─── Extracted entries

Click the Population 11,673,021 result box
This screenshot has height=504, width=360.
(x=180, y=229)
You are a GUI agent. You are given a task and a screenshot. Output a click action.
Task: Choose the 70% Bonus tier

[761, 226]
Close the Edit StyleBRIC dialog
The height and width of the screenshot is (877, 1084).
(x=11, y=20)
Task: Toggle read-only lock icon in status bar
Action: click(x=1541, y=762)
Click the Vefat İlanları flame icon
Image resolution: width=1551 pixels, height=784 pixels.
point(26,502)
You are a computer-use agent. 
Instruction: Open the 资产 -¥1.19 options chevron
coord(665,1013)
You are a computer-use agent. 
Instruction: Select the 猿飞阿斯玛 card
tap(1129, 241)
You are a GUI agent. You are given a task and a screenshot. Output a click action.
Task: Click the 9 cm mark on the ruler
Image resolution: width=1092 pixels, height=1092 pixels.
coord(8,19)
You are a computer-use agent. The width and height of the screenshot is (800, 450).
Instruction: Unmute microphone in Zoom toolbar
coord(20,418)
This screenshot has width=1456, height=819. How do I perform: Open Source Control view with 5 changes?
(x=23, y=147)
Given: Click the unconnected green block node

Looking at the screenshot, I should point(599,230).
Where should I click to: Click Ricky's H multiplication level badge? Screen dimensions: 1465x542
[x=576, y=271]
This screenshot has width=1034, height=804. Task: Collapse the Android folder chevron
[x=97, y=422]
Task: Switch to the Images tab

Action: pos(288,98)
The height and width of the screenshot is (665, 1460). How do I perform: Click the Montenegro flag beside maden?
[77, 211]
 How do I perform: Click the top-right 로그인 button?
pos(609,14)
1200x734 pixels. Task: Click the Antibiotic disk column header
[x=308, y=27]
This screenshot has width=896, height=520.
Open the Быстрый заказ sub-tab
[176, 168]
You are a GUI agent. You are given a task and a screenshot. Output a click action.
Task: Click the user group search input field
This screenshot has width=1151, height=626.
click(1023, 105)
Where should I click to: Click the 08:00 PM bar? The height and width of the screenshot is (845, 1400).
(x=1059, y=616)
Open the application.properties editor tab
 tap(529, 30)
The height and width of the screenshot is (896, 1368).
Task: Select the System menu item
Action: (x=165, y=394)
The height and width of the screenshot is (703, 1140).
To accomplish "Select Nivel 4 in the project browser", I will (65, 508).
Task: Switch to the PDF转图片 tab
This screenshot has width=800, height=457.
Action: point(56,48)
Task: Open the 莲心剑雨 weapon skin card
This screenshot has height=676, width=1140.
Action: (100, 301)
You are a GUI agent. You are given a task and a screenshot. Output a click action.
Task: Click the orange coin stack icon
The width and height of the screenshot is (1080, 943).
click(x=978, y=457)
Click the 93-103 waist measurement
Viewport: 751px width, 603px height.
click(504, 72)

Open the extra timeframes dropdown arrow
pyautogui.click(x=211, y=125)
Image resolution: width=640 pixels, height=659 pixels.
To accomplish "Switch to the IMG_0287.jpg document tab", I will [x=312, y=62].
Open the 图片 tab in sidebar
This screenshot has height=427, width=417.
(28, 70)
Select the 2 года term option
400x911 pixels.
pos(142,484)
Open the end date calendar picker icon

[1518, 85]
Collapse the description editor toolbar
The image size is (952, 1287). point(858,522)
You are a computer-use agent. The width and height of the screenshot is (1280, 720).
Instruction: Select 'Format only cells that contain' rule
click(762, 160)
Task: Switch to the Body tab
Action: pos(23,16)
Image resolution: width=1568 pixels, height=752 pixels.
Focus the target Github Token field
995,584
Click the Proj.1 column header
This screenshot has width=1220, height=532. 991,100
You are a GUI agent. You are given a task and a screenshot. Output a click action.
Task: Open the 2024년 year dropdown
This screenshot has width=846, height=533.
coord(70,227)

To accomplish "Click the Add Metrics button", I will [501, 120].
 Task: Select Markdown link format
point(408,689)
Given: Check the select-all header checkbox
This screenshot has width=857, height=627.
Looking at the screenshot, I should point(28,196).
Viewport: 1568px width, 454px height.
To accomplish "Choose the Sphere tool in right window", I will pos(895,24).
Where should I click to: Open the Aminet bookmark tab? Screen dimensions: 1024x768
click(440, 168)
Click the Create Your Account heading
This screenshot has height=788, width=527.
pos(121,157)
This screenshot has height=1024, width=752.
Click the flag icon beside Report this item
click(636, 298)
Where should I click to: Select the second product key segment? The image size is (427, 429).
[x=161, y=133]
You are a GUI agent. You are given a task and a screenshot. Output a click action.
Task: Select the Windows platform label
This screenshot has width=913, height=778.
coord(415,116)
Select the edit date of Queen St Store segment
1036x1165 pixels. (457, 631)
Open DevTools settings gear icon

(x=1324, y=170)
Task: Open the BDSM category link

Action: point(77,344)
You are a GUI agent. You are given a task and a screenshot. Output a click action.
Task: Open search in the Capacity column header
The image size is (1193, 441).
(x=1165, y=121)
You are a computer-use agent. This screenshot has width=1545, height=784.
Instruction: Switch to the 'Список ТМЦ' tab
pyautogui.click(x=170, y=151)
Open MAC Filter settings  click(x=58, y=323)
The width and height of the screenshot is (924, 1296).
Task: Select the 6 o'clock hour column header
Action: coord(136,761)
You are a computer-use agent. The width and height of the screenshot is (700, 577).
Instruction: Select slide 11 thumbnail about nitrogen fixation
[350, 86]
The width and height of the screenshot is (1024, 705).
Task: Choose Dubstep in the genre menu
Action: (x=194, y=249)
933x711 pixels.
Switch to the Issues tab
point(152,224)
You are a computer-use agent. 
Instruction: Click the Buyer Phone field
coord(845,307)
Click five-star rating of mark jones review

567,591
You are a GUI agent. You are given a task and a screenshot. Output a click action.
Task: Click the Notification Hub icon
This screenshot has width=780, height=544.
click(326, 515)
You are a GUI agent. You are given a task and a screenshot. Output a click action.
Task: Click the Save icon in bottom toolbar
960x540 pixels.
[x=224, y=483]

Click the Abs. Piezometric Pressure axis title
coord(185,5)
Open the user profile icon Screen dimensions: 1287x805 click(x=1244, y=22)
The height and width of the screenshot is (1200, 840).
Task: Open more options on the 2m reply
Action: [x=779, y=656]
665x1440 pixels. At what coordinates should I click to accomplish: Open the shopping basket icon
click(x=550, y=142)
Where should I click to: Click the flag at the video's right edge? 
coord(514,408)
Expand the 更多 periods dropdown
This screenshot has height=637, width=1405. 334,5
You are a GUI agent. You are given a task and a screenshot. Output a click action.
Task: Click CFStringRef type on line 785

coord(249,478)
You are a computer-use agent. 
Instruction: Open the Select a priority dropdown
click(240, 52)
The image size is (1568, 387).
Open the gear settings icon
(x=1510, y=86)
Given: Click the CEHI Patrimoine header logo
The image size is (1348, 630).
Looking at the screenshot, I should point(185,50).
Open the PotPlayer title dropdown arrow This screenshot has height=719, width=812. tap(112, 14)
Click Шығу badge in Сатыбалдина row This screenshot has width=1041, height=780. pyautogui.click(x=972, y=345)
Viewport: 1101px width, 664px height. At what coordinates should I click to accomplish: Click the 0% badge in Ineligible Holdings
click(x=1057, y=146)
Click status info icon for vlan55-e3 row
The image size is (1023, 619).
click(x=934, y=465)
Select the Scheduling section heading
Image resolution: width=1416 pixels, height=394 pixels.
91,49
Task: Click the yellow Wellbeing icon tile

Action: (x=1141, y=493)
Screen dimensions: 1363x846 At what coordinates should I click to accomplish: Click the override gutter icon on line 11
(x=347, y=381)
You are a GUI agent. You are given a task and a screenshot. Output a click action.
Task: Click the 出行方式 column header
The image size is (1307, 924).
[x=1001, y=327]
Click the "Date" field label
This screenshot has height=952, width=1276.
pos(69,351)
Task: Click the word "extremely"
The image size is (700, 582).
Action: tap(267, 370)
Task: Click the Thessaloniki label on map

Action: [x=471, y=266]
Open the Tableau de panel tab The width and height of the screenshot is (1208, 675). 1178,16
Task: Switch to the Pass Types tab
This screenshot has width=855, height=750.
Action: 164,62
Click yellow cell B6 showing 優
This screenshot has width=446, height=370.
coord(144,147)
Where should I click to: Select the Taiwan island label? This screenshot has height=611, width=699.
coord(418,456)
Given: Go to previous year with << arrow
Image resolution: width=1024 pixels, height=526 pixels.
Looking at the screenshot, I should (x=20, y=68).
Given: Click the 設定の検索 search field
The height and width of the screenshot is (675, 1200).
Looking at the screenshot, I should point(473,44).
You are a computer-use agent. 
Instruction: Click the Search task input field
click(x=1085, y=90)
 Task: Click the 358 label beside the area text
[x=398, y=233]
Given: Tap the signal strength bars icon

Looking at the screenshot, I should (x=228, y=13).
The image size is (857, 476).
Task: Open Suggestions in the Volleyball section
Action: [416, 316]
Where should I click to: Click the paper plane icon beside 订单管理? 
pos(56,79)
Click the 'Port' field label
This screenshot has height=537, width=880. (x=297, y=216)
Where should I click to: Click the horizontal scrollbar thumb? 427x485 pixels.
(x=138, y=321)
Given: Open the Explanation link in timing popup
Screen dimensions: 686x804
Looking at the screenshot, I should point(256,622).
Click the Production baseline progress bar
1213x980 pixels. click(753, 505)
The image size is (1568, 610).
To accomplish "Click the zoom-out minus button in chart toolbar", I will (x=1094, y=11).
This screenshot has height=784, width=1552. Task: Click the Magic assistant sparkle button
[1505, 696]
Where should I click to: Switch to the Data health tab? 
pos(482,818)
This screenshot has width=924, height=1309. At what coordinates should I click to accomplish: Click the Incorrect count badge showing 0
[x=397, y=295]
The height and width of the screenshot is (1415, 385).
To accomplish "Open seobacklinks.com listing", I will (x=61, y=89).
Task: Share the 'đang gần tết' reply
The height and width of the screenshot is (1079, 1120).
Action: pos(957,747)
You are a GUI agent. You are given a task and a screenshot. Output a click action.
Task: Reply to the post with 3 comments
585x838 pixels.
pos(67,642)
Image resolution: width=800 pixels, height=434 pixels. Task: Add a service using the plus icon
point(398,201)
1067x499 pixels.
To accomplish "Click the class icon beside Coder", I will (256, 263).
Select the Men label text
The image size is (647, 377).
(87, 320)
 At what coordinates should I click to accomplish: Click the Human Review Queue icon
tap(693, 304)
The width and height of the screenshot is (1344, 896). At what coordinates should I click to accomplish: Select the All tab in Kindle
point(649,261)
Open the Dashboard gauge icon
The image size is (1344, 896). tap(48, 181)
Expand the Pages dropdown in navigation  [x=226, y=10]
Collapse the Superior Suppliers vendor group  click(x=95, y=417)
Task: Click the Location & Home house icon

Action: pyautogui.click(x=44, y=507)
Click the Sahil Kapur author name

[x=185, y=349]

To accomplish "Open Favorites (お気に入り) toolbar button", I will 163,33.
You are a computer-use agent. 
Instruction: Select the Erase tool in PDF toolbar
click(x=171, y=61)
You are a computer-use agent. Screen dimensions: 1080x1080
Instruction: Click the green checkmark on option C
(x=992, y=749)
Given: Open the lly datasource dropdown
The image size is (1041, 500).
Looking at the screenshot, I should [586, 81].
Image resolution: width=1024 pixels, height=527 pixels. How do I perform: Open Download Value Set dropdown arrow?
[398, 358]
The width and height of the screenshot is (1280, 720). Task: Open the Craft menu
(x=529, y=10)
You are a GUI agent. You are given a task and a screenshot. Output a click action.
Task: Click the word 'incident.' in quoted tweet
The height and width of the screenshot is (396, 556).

──────

[Exercise instructions]
Where in the records does the string "word" appear? Copy every line that has it.

[Written answer]
Task: Click the word "extremely"
Task: Click the word 'incident.' in quoted tweet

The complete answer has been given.